Аластор еще немного постоял, цепляясь похолодевшими пальцами за ограду и не чувствуя ни холода, ни шершавости дерева под руками.
— Мне не жаль, — прошелестело в темноте позади него, и Аластору на миг показалось, что это был то ли голос луны, то ли шорох древесных ветвей.
Он обернулся, прикрыв глаза на краткий миг, пока человеческое зрение заменялось гораздо более острым волчьим, позволяя разглядеть в кромешной тьме еще более темную фигуру — очертаниями почти повторяющую силуэт его жены, но неуловимо другую.
Аластор принюхался, но фигура снова подала голос, не дожидаясь, пока он ее узнает:
— Мистер Броуди, это я — Ханна.
Аластор медленно наклонил голову, все еще ничего не отвечая, и Ханна выступила вперед, ближе к нему, переставая быть вырезанным из темноты силуэтом, превращаясь в живого человека из плоти и крови, совершенно не похожего на бесплотные видения, терзающие Аластора.
— Это я, — негромко повторила она и прикоснулась к заледеневшей руке Аластора ладонью, горячей даже сквозь грубую ткань.
Огонь не нес с собой ни упокоения, ни прощения — но их Аластор и не искал.

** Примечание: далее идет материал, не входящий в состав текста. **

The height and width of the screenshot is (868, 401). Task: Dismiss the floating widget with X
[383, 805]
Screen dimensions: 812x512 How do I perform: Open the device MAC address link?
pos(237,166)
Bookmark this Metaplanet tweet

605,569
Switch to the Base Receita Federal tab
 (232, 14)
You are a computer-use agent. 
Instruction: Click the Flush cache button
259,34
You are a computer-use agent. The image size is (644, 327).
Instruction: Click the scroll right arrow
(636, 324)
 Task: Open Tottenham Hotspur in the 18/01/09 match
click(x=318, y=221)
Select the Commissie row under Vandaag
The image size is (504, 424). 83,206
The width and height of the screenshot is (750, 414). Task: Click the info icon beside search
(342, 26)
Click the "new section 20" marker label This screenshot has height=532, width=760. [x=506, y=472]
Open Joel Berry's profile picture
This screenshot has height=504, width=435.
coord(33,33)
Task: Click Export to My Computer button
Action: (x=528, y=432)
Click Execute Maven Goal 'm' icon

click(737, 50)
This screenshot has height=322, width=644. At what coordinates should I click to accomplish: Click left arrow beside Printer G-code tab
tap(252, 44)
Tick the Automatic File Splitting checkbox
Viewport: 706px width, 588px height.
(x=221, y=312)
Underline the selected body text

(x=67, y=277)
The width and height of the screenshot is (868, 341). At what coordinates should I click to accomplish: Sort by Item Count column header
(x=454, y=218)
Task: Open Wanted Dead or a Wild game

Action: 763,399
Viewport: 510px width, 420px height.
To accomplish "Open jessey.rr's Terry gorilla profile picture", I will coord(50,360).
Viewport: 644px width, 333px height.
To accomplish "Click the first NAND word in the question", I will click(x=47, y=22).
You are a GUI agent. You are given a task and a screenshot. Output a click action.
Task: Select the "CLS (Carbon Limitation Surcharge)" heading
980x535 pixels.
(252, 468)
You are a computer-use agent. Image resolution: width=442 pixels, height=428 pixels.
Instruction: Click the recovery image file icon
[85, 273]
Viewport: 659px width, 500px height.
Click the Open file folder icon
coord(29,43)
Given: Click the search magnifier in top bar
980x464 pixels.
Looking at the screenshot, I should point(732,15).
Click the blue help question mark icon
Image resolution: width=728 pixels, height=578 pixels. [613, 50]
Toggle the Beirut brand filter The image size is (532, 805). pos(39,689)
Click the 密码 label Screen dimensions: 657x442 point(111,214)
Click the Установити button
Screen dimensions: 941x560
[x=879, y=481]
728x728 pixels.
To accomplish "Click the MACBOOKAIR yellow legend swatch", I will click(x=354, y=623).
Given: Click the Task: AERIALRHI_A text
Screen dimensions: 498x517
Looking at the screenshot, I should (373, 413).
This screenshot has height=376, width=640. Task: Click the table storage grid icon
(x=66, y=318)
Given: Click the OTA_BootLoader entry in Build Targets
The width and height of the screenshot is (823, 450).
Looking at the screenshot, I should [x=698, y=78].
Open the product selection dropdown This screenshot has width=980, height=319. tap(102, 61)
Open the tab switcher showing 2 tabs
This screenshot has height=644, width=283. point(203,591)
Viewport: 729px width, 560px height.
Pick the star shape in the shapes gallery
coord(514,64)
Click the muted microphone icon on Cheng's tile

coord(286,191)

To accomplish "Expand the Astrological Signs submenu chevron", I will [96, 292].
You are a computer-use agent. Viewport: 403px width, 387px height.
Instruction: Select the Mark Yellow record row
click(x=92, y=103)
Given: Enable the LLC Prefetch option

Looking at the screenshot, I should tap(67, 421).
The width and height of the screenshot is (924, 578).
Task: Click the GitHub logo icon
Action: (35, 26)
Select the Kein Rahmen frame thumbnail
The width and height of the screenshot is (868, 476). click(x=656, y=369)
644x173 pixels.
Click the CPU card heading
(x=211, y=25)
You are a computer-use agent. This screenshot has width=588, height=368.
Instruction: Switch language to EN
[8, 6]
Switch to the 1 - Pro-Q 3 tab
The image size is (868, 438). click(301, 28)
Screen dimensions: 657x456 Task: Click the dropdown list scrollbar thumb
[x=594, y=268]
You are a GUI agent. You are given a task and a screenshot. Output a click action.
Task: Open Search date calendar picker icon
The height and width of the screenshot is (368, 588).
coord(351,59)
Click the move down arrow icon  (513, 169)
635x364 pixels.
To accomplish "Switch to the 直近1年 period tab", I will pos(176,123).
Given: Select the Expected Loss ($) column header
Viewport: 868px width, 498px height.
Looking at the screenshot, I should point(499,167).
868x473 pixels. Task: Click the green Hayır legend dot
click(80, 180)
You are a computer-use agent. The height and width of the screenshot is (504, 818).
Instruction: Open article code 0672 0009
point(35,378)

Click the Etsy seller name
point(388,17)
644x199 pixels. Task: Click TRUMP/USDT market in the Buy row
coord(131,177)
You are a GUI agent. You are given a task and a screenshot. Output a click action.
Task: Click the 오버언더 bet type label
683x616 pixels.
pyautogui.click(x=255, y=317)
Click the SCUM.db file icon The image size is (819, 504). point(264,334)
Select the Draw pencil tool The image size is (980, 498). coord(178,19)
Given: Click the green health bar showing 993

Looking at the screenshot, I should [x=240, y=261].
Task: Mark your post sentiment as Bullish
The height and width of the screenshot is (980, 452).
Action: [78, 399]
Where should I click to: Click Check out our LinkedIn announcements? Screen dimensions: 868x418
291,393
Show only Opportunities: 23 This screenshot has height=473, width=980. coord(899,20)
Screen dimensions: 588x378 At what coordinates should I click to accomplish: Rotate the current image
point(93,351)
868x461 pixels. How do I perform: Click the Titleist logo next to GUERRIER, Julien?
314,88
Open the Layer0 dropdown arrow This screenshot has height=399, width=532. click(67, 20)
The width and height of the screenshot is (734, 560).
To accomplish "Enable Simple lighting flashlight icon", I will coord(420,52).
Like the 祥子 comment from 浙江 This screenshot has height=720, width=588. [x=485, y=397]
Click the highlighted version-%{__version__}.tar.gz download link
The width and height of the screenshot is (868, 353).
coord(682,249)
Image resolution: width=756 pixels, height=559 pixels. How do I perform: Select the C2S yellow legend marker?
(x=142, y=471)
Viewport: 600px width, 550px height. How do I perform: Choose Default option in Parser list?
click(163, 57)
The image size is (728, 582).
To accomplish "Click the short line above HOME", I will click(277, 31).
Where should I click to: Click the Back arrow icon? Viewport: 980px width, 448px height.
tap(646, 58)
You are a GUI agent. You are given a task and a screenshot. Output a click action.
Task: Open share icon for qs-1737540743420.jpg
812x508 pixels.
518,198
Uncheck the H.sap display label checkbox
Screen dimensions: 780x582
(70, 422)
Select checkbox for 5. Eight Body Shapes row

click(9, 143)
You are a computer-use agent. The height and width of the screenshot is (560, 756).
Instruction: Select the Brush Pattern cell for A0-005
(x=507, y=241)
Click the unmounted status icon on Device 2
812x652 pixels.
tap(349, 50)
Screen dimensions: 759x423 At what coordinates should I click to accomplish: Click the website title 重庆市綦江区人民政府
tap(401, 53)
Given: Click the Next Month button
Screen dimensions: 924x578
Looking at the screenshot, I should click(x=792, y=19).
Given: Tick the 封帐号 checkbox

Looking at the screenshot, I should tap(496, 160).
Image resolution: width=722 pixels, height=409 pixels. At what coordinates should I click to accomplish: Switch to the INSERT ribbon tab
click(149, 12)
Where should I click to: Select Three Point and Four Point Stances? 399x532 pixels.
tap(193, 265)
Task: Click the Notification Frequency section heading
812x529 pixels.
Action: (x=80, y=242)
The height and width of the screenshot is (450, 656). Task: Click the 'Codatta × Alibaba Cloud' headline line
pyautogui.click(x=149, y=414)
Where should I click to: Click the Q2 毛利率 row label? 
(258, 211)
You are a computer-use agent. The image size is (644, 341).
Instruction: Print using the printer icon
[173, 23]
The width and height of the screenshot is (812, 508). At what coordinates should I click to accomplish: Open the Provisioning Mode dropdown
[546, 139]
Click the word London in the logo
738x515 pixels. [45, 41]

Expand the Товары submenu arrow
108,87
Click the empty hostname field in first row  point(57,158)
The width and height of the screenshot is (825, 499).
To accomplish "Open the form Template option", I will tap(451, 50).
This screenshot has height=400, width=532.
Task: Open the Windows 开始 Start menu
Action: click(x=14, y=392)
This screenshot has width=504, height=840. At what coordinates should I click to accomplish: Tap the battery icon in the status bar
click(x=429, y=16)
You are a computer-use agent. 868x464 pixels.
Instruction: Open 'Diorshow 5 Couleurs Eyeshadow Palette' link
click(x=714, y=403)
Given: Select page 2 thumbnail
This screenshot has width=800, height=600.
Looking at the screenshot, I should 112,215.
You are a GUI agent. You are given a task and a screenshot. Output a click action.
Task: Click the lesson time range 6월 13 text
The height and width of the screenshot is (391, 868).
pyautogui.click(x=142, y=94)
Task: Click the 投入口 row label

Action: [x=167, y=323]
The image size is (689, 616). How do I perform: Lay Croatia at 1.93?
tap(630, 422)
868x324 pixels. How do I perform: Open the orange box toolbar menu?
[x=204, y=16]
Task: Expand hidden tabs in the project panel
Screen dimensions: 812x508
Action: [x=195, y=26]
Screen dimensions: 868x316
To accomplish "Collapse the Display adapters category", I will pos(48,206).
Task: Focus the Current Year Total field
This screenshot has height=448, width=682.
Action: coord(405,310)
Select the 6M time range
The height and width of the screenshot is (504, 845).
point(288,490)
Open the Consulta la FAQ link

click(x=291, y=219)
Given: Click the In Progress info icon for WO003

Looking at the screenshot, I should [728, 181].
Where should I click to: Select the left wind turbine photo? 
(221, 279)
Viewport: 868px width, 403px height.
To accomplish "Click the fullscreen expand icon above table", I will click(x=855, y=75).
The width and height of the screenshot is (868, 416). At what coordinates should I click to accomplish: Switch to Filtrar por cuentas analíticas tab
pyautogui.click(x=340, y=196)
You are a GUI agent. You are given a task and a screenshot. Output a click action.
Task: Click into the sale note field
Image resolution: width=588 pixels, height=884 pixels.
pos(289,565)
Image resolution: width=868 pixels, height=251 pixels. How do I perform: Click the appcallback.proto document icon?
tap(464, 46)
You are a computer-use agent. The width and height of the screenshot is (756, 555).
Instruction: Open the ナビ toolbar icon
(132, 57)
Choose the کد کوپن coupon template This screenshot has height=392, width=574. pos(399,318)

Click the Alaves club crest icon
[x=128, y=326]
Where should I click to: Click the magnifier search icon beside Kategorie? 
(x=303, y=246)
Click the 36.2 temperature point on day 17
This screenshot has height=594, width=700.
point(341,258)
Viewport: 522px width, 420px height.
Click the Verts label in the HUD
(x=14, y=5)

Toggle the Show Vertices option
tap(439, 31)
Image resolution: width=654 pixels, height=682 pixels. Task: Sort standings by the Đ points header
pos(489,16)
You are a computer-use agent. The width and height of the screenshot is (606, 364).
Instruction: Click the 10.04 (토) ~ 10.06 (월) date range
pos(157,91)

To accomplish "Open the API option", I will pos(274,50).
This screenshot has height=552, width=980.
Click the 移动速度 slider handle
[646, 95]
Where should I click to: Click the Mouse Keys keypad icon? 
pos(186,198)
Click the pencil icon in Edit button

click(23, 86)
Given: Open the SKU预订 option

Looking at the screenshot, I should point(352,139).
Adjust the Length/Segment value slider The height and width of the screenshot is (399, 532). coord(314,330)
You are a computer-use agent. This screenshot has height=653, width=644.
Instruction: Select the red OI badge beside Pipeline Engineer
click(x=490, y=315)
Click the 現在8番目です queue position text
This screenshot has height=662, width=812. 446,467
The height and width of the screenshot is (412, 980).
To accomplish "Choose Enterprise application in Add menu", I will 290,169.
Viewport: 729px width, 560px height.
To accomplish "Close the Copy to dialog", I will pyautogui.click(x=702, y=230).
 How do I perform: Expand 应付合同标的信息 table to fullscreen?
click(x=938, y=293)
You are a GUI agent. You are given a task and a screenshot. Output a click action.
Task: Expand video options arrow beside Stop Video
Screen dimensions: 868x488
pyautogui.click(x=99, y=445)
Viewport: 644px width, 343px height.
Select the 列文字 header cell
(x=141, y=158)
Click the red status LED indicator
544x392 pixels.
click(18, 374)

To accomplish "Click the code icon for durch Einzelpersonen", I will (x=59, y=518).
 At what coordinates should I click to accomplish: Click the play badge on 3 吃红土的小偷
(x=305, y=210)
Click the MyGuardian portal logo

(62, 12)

В мире, наполненном Вражьими отродьями и врагами, предательством и злобой, ему не нужна была тихая гавань — Аластор знал, истово веровал, что найдет тишину после смерти. А при жизни ему нужны были силы, способные его поддержать. Направляла его рука Господа, в это Аластор верил так же яро, как и в истинность своих устремлений.
— Пойдемте со мной, мистер Броуди, — прошелестело рядом с ним, и Аластор стряхнул с себя горячую руку, чтобы тут же властно ухватить ее.
— Нет, — его голос перекрыл шелест невидимых, неведомых листьев, — пойдем со мной, Ханна.
И последнее «со мной» обрело силу, достаточную для того, чтобы ее дом стал его дом, ее постель — его постелью, а ее жизнь наконец обрела одну благую цель. Во имя Господа.
— Во имя Господа, — шептала она, наклоняясь над ним во тьме безлунных ночей, и ее волосы скользили по его лицу.
— Во имя Господа, — отвечал он, кладя холодные ладони на ее горячую спину.